Kenseth wins caution-filled race in Kansas City

10/22/2012 6:39 AM

10/22/2012 6:40 AM

Matt Kenseth survived a harrowing day in the first race on Kansas Speedway’s repaved and reconfigured track and won the NASCAR Hollywood Casino 400 on Sunday. The race that featured a record 14 cautions for 63 laps, breaking the record set in the speedway’s inaugural race in 2001.

Matt Kenseth survived a caution-crazy first NASCAR Sprint Cup race on Kansas Speedway’s repaved and reconfigured track Sunday.

He even contributed to the carnage. And that’s what enabled Kenseth to win the Hollywood Casino 400 in front of an estimated 78,000 spectators on a warm but cloudy afternoon.

The repaved surface, which features more treacherous variable banking, took its toll on tires and fenders in a race that featured a track-record 14 cautions for 63 laps, breaking the record of 13 cautions set in the inaugural race in 2001.

And after Kenseth’s Ford hit the wall on caution No. 13 — when Aric Almirola’s Ford went spinning out of control on lap No. 215 of 267 — he surprisingly wound up in prime position to win his first Sprint Cup race at Kansas Speedway in 14 tries.

“I knew he was going to spin before he knew he was going to spin,” Kenseth said. “I saw that thing going around.

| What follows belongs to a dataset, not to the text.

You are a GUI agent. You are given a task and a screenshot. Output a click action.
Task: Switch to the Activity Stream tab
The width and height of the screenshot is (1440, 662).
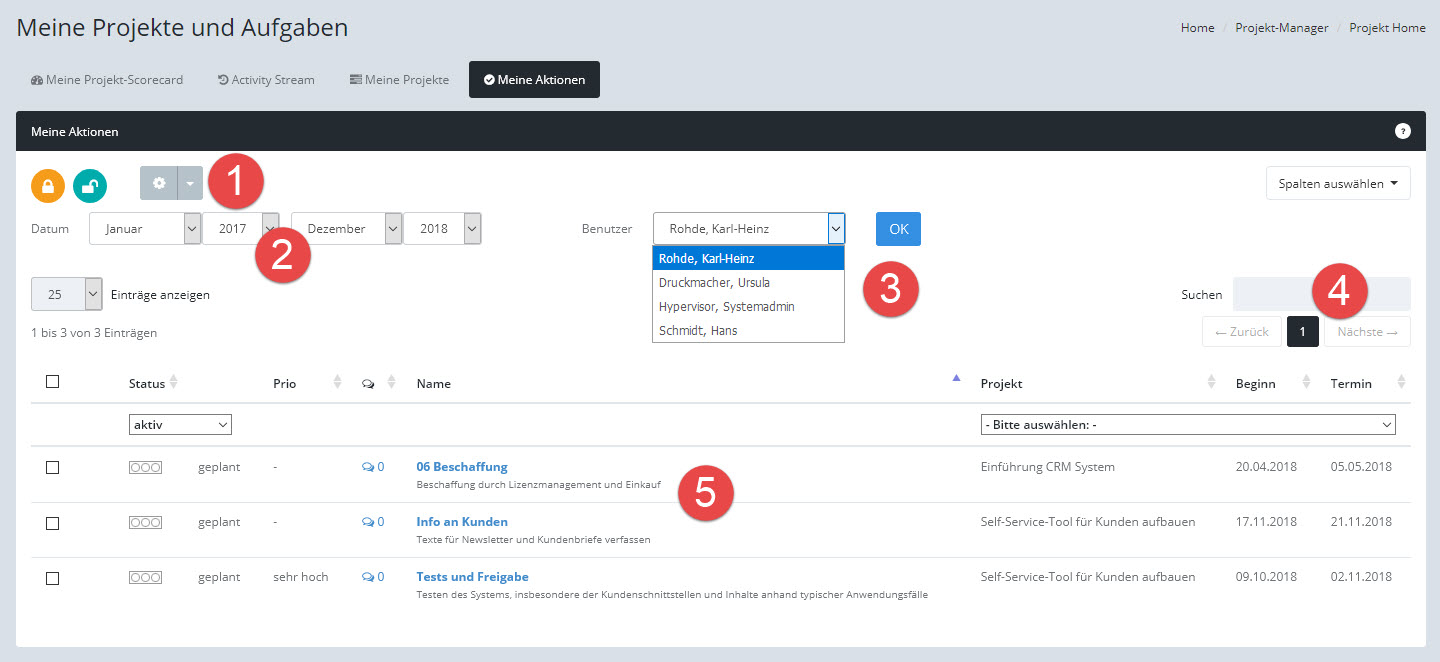[x=266, y=80]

That’s what gave us the damage, which was still my fault. I got into the wall, and we had to come and fix it.

“It actually turned out to be some good fortune. Didn’t slow the car down. I had more fuel than anybody. They had to wait to fill their tanks, and we got our tank full faster, plus we had a really good pit stop, were able to pass all those guys. Put me out front and gave us a chance.”

Sure enough, Kenseth grabbed the lead from Roush Fenway teammate Greg Biffle after the restart and beat Martin Truex Jr. to the checkered flag by 0.495 seconds. It was Kenseth’s third win of the season and second Chase for the Sprint Cup victory in three weeks. Paul Menard, a non-chase driver, was a surprising third in a Chevrolet.

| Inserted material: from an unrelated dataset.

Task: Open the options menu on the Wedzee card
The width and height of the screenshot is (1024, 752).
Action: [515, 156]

“Drivers, teams, we don’t really like repaves,” Kenseth said. “We complain about them. I was thinking, ‘Man, this has to be entertaining for everybody to watch.’ There was a lot of wild stuff happening.”

Indeed, the wild racing on an unfamiliar track with higher, variable banking took its toll on a who’s who of NASCAR.

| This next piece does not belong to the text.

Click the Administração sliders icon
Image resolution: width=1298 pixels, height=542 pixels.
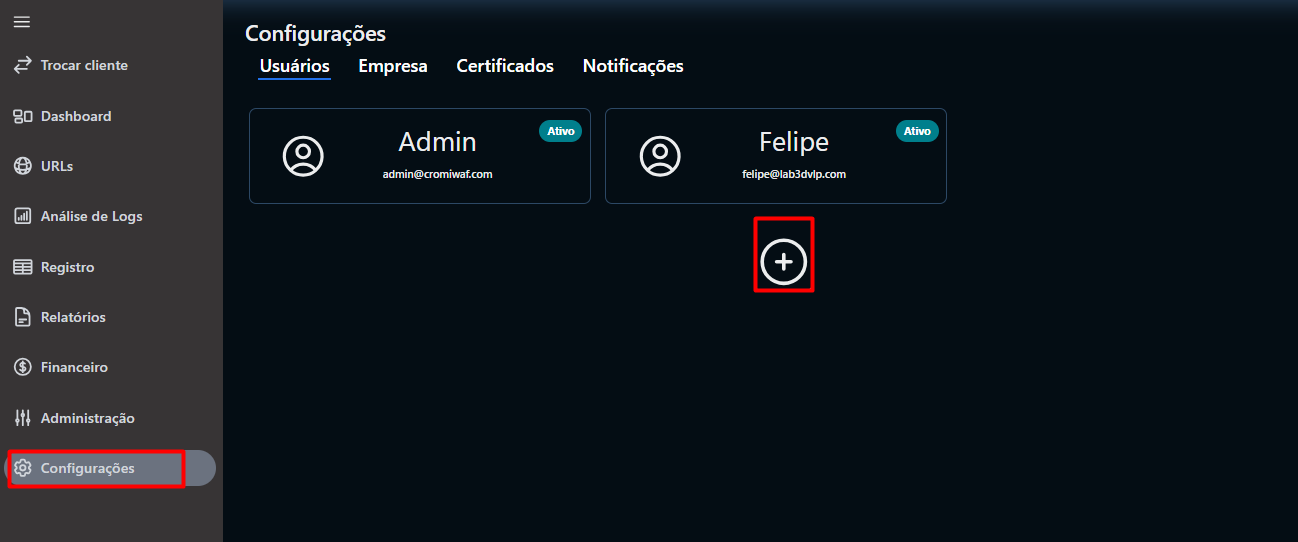click(22, 418)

Kyle Busch went spinning out of control early and careened across the grass infield. Defending Sprint Cup champion Tony Stewart spun out on the backstretch. Five-time champion Jimmie Johnson nearly saw his title hopes ruined in a wreck, but his crew taped up the damage so effectively that he saved a ninth-place finish and remained seven points behind Chase leader Brad Keselowski, who finished eighth.

“Everybody has been asking all season long, ‘Where have all the cautions been?’ said a drained Keselowski. “The answer is they flew to Kansas, because there was caution after caution, and it seemed like every wreck today seemed to happen in front of me.”

In April’s STP 400, the final race on Kansas Speedway’s old surface, there were a record-low three cautions, but the drivers didn’t blame the repave or the tires for the wrecks.

They blamed themselves.

“People are impatient,” Menard said. “A lot of restarts. Doesn’t matter what track you’re at, if there’s a restart, you have to get all you can. Carrying a lot of speed here, so it’s hard to pass. I’m sure everybody was going for it.”

With the win, Kenseth moved from 11th to ninth with four races to go in the Chase and is a distant 55 points out of the lead because of a rocky start that included finishes of 18th, 14th and 35th before he won at Talladega (Ala.) Superspeedway.

“We’ve had two great races where they couldn’t be better, and we had four that probably couldn’t be a lot worse,” said Kenseth, the 2003 Sprint Cup champion who is moving to Joe Gibbs Racing’s No. 20 car next year after 13 seasons with Roush-Fenway.

“It’s been up and down. I thought in the Chase last year we had a shot to win the championship. I feel like I let my guys down, didn’t do a good enough job making decisions on the track, or even off the track, whatever. Felt like I cost us, but our cars were fast enough to win.

“This season we started off real fast, could run in the top five every week it felt like. We went through a couple of months where we didn’t perform as well. Unfortunately, one of those months ran into the Chase. It feels good to get here, have a fast car, have everything happen right, be able to get the win.”